Question did you remove the bees wax coating when you received the pan? Most boil potato skins for this purpose. I personally would season again and keep trying until I got one that was stable. It's all a learning experience

Here is a faster way to season a fry pan using the stove top

[video]https://m.youtube.com/watch?v=xoIO8YOpyN4&desktop_uri=%2Fwatch%3Fv%3DxoIO8YOpyN4[/video]


----------



## brianh (Jan 12, 2014)

Thanks for the response. This is one of the ones without the beeswax coating. I'll give it a cleaning and try the stovetop method. I didn't get it black on the inside, only brown, so I guess I did t season enough.


----------



## bkultra (Jan 12, 2014)

A true black coating will come with use, don't be to concerned with that. Or if you want a "black" coating you could season 10+ times. Remember you want very very thin coats... Just enough to make the surface look wet, but not enough to run or drip.


----------



## brianh (Jan 12, 2014)

I just did a quick cleaning with bkf and got most of the seasoning off. Pan started turning light brown almost instantly which I hope is not rust. I dried immediately and put on the stovetop on high heat and will do the flax oil agai . Am I worrying too much? Thanks, carbon pans are new to me.


----------



## Richard78 (Jan 12, 2014)

The stovetop method as posted by bkultra is the best way imo, the coating is really strong.
But somehow when I cook omelettes with oil they still stick a little. When I use butter there is no sticking at all.


----------



## Talim (Jan 12, 2014)

The brown stuff is probably rust. It should be grey if you've cleaned the seasoning off it. I'd clean it again with BKF and then immediately dry it off with a paper towel while it's heating up on the stove top. Once dry, coat it with oil then proceed to season it. If the vollrath video isn't working for you then I'd try the wok method. Keep in mind that seasoning will come off every now and then but it'll build up too every time you use the pan. Also before using the pan make sure it comes up to your desired temperature before putting food in it. Also be sure to put enough oil/butter/fat when cooking. It's not like teflon where you can use it with very little oil and not have it stick.


----------



## Bef (Jan 12, 2014)

I've had exactly the same experience with the method you used. And just before, Ihad the same issue with the Vollrath method.

I'm planning on trying the Vollrath method again, but with some canola oil instread of flaxseed oil.

Let me know if you find a way to season properply your de Buyer.


----------



## brianh (Jan 12, 2014)

I finally got the brown off from the inside and am re-seasoning on the stovetop. The outside also got splotchy from the bkf and light rusting which I also cleaned off. What do you do to maintain the outside of the pan, anything?


----------



## rahimlee54 (Jan 12, 2014)

I think the consumer stove tops aren't hot enough to get the same results as the guy in the volrath vid. Just speculation though. I changed from flax to crisco I think it looks better, I'll do a couple more coats of crisco and try it out and see.


----------



## brianh (Jan 12, 2014)

Given instruction: In the pan-seasoning thread above, what does Richard78 say happens when cooking omelettes with butter instead of oil?

Stored rows:
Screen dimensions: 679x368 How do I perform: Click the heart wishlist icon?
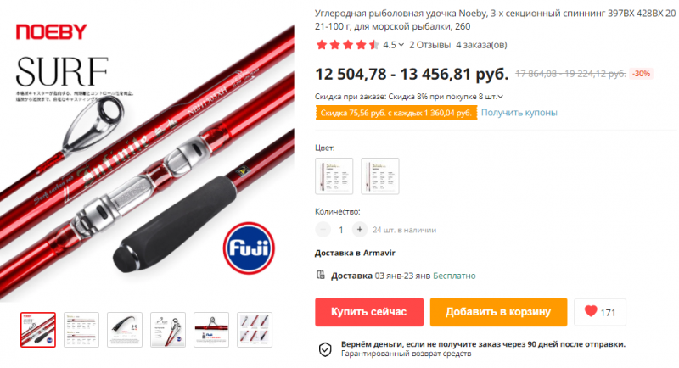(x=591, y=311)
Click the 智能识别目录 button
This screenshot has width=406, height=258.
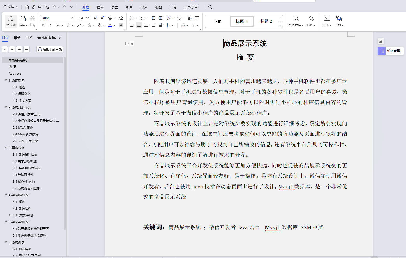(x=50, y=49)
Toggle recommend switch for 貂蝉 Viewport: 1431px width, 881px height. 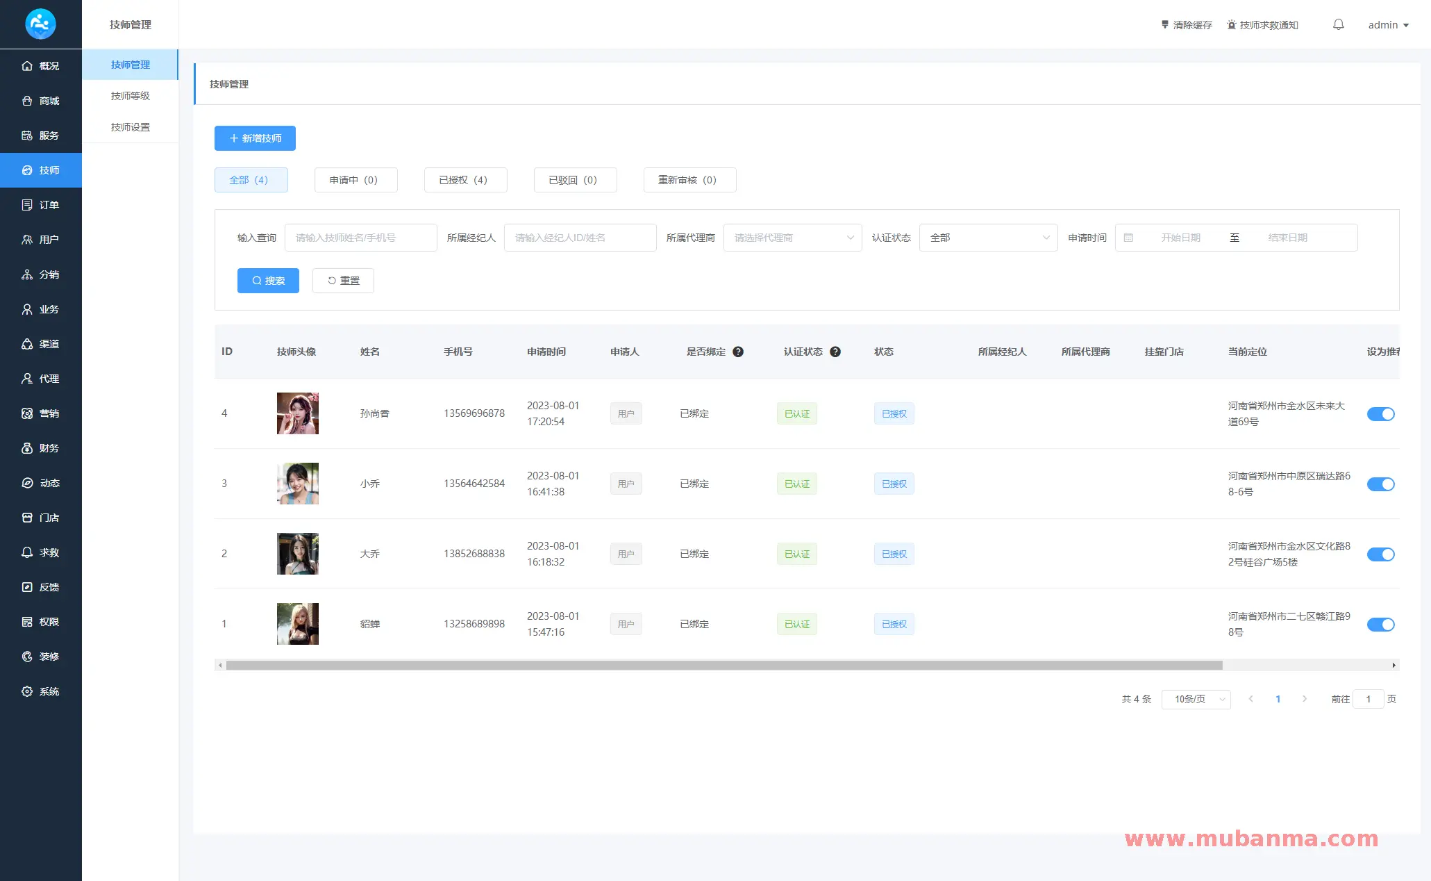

...

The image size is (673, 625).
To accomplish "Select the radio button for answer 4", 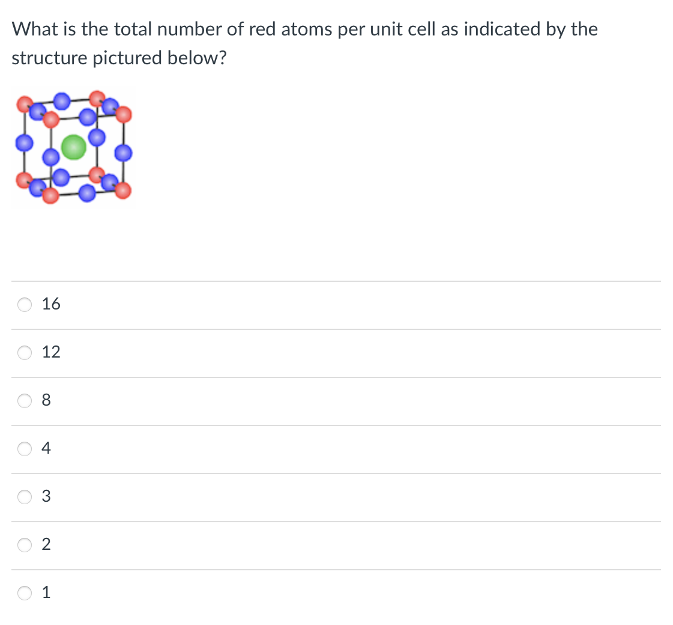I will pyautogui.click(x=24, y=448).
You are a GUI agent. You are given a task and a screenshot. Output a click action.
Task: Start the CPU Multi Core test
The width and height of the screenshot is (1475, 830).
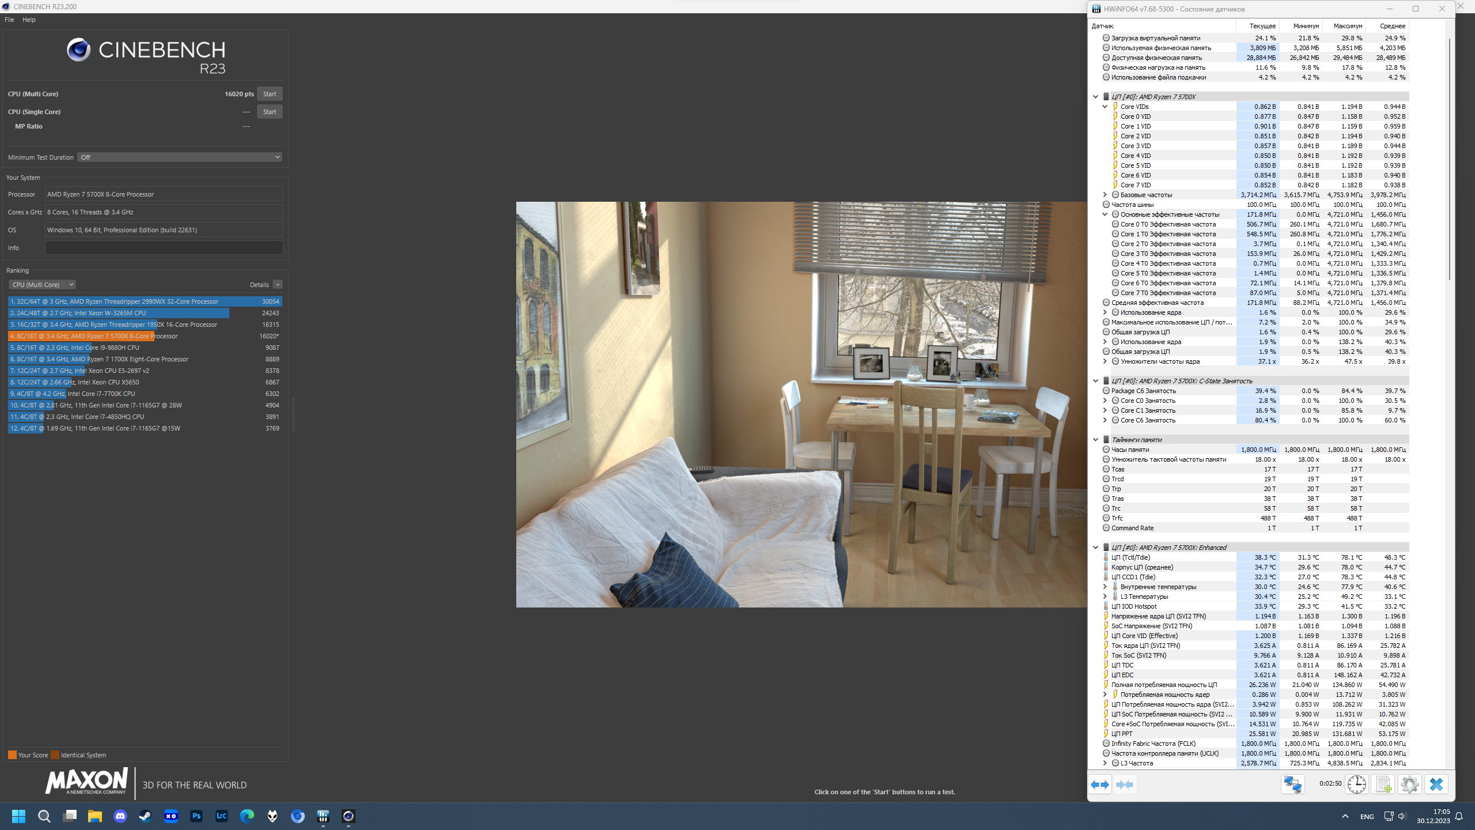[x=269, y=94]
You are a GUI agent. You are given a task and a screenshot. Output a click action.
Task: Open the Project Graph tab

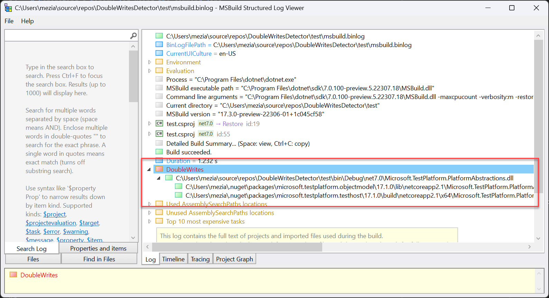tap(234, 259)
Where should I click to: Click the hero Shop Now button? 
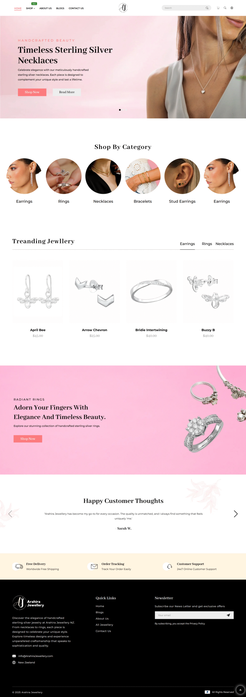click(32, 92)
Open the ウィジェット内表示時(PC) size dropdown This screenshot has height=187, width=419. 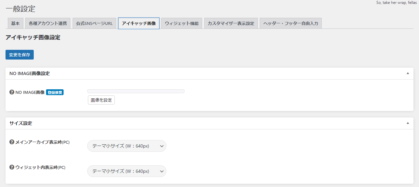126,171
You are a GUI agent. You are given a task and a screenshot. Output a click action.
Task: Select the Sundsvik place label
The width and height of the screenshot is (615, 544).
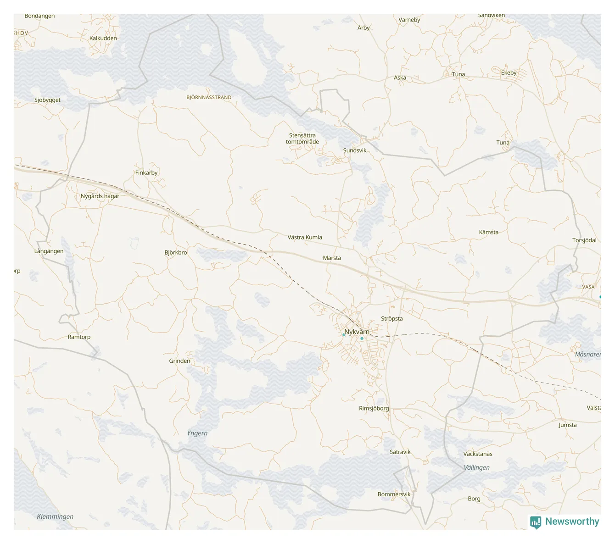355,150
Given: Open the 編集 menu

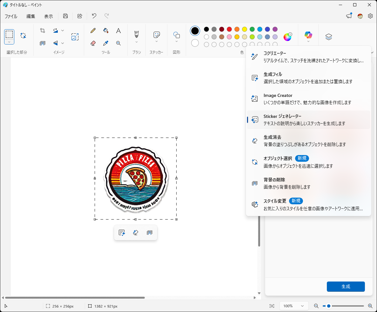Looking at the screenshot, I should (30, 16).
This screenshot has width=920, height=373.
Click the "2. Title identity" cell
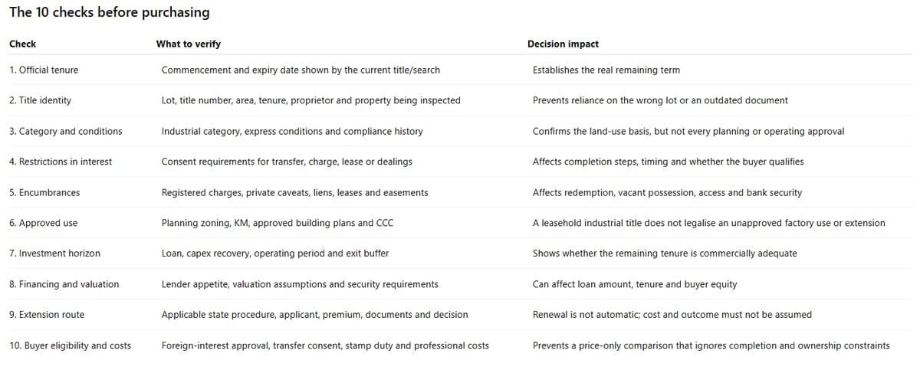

Solution: There is no sticking at all.